- Daily 9am meetings to make sure everyone's awake and busy for the day. You get the feeling the CFO and CEO do not trust their employees. Do not be fooled this is a real or valuable "scrum" - leadership obviously doesn't think people from completely separate teams need to hear each other's detailed day-to-days (people would literally include "reading and responding to emails" in their daily standup).
- Horrible hours: often worked through lunch, on weekends, and until 7pm. Yes, this was enforced as much as it could be without explicitly breaking contract. Meetings (irrelevant to me and several others) were booked after-hours. The President made comments shaming those that left the office at 5pm.
- Unreasonable deadlines: dropped huge, last-minute projects on employees within their first week.

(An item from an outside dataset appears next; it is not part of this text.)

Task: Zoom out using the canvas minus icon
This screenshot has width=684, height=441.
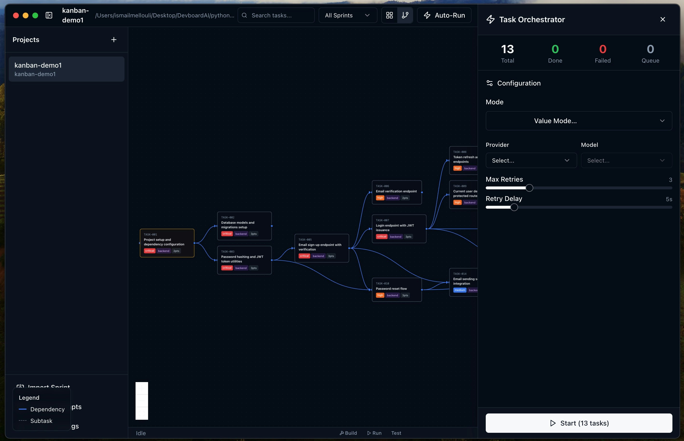Action: pos(142,400)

- Managers (especially CFO) were micromanagers and would hold inefficient hours-long "work sessions" to oversee every little decision made. Even some colleagues tried to have too much of a say in others' jobs (check the company social media and blog -- it remains visually unappealing for a reason).

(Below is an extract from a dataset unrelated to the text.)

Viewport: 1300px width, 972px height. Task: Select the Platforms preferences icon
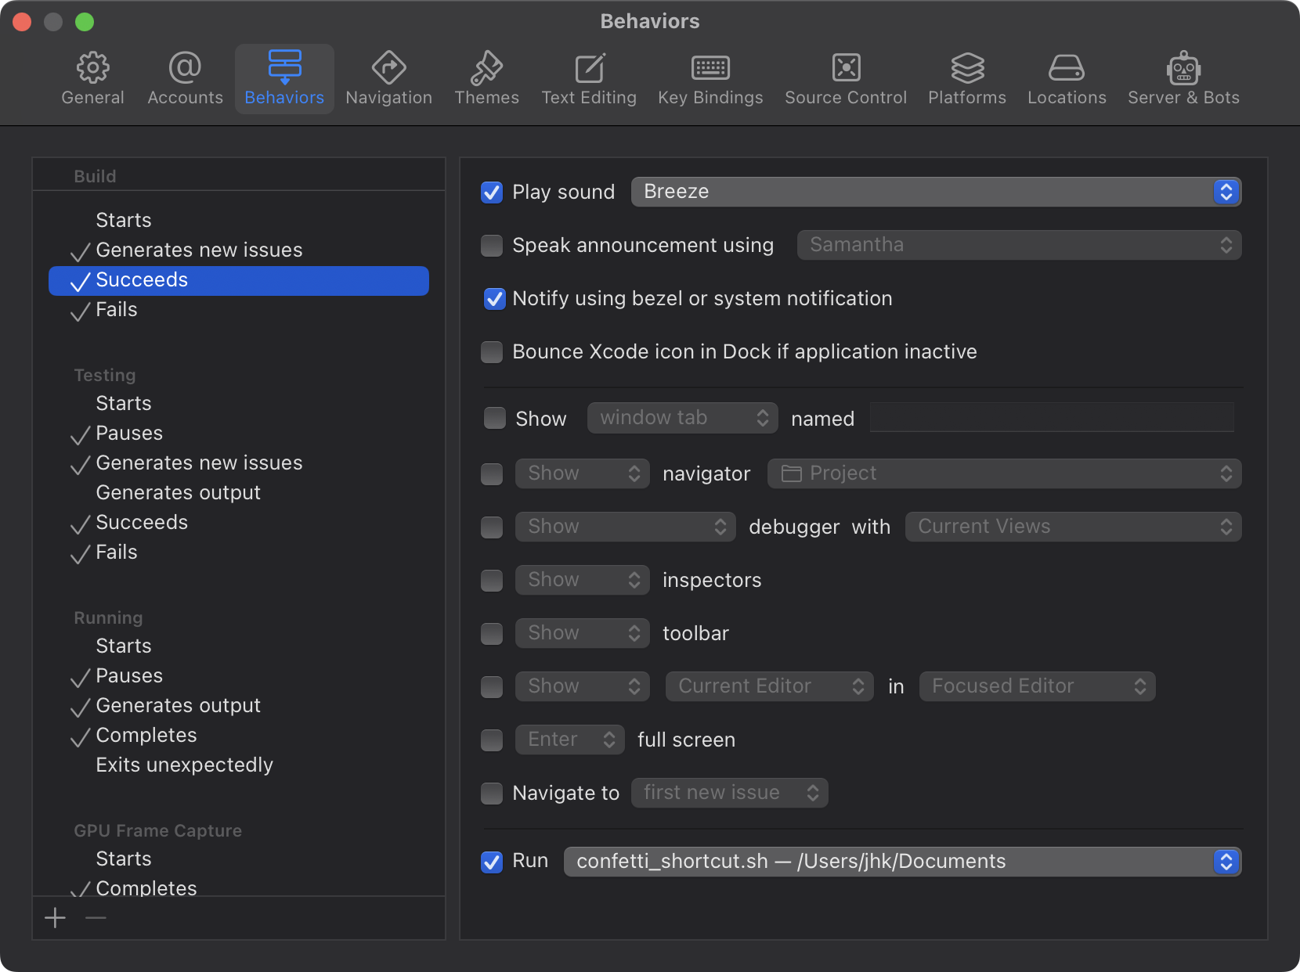click(x=966, y=77)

- Excessive workload: company pushes quantity over quality and will squeeze every drop of work/time/energy out of you. My work (and several others) was wayy beyond the scope of the job description - this was clear from week 1.
- Employee satisfaction is not a priority. Myself and several colleagues' ideas were consistently ignored, talked over, and unvalued.

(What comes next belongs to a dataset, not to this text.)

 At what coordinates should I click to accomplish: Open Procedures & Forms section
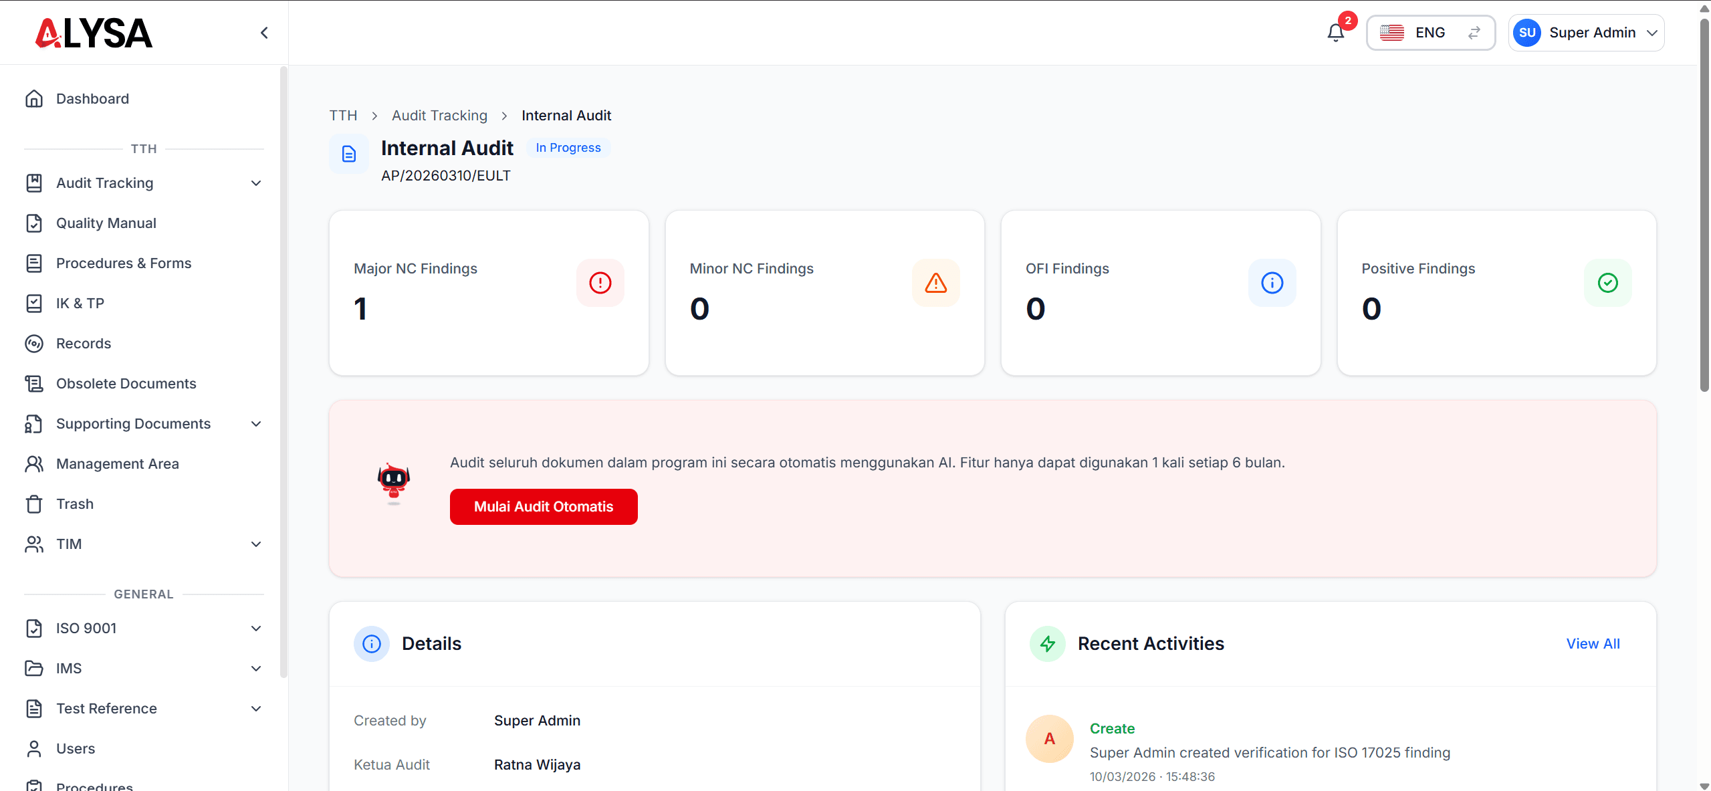point(123,263)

- Leadership is not aligned on their goals and management styles, often sharing contradictory information and debating on team calls, leaving employees confused.
- Fast-paced, but not in a fun, innovative tech-startup way, more like wishy-washy and directionless
As a testament to the above... every single person that was hired around the same time as me left months after joining. No one could last more than a couple months. Everyone that stayed has simply never held a better position and sadly thinks this is the best they can get.